Но его слова прозвучали нелепо. К таким известиям нельзя подготовить. Он сам понял это и смутился.

– Вы приехали в Прованс только, чтобы сообщить мне это? – спросила я. – Вы проделали очень долгий путь.

– Да, ваше сиятельство, – поклонился он, – и я сразу же отправляюсь назад.

– Могу ли я обратиться к вам с просьбой, сударь?

– Разумеется, ваше сиятельство. Я служил под началом вашего мужа, и он был храбрым офицером и прекрасным человеком. Я сделаю для вас всё, что хотите!

Он едва держался на ногах от усталости, и моим долгом было предложить ему ужин и ночлег, но прежде я хотела получить от него одно обещание.

– Прошу вас, сударь, не говорите никому о том, что граф де Валенсо погиб!

Я понимала, насколько странной должна была показаться ему моя просьба. И почти не сомневалась, что он станет думать обо мне дурно. Но это было неважно. Важно было, чтобы он сначала дал мне слово, а потом его сдержал.

– Я понимаю, что рано или поздно об этом станет известно, но мне нужно сохранить это втайне хотя бы до сбора урожая – иначе кредиторы нас разорят. Я понимаю, что вы сочтете мою просьбу кощунственной, но…

– Отнюдь, сударыня! – на его сухих потрескавшихся губах появилась грустная улыбка. – У меня тоже есть семья, и я боюсь, что если меня постигнет та же участь, что и его сиятельство, им тоже придется несладко. Вы можете быть уверены, что никто не узнает, зачем я сюда приезжал.

– Благодарю вас, сударь! – я едва сдержала слёзы.

А потом сама позвала горничную и велела разместить господина офицера на ночлег и принести ему в спальню сытный ужин. А когда он вознамерился отказаться, сумела настоять на своем.

На следующее утро Сьюзан сообщила, что он уехал, как только рассвело.

– Господин граф такой внимательный, ваше сиятельство! – сказала она, укладывая мои волосы. – Не стал полагаться на почтовые службы, а прислал своего ординарца, чтобы поздравить вас с рождением сына.

Я кивнула, надеясь, что она не заметит моих покрасневших от ночных рыданий глаз.

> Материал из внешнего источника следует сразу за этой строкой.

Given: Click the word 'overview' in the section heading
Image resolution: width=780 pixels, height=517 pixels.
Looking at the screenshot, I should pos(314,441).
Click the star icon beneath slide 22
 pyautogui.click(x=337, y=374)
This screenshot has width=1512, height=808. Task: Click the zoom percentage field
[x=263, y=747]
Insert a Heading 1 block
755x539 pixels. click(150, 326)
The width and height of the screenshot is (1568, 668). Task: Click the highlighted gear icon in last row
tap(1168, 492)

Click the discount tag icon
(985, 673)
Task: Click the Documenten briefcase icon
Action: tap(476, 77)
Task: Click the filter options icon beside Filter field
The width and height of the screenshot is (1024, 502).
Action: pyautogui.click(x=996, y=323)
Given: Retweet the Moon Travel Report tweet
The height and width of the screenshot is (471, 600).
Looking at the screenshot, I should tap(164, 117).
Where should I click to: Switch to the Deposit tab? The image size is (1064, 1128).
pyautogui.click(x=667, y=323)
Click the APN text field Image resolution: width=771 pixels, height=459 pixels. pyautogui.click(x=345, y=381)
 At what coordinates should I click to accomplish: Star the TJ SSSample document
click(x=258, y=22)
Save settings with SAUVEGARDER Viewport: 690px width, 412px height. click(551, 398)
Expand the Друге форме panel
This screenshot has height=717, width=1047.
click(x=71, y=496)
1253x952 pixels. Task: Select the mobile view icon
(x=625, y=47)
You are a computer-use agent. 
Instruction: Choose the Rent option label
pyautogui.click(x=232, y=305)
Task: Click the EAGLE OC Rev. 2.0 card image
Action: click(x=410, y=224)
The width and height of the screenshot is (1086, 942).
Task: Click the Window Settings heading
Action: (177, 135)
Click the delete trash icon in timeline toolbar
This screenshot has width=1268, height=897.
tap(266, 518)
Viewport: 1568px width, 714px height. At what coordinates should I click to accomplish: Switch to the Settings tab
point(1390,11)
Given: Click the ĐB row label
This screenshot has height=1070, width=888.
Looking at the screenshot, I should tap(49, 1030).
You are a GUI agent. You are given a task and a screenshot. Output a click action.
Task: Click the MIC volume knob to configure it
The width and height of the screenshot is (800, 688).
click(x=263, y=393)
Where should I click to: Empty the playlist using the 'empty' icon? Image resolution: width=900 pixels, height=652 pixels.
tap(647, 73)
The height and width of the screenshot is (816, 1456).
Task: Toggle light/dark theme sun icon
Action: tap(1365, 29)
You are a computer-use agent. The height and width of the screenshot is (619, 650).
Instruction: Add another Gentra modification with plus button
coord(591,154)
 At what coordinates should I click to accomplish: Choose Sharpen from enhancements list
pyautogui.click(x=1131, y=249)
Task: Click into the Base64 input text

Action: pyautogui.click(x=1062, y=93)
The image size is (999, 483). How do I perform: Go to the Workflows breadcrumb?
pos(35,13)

Теперь я особенно тщательно старалась учитывать все наши доходы и расходы. Но прогноз по урожаю был неутешительным. Дожди не унимались всё лето, и все посевы стояли в воде.

– Боюсь, ваше сиятельство, что мы не соберем и половины того, что в прошлом году, – мрачно сказал месье Эрве. – Этого только-только хватит на семена.

Но это я понимала и сама. Крестьяне не только не смогут расплатиться с нами за землю, но и будут ждать помощи от нас. Но сможем ли мы продержаться сами?

На фоне чахлых полей с зерновыми цветущий лавандовый луг смотрелся уже почти красиво, и мы с Кэтти часто приходили туда, чтобы полюбоваться рядами фиолетовых кустов. Запах лаванды был способен хоть чуточку успокоить мои расшатанные нервы.

Кэтрин была еще слишком мала, чтобы понять всю тяжесть ситуации. Но даже она обратила внимание, что на стол сейчас подавалось меньше блюд, чем прежде, и среди них нечасто были так любимые ею пшеничные пироги.

Мы старались экономить на всём, но этого было недостаточно. И в начале августа я отправила крестьян из Валенсоля в горы – собирать лаванду, пообещав платить им столько же, сколько платили за сушеные цветы в Грассе.

– Это безумие, ваше сиятельство! – отчаянно восклицал месье Эрве. – Что мы станем с ними делать? У нас нет никого, кто бы хоть что-то понимал в производстве духов или ароматических масел.

– Так привезите сюда месье Лестьенна, – велела я. – Он знает об этом куда больше, чем мы, и если мы не станем скупиться, то наверняка не откажется поделиться с нами своими секретами.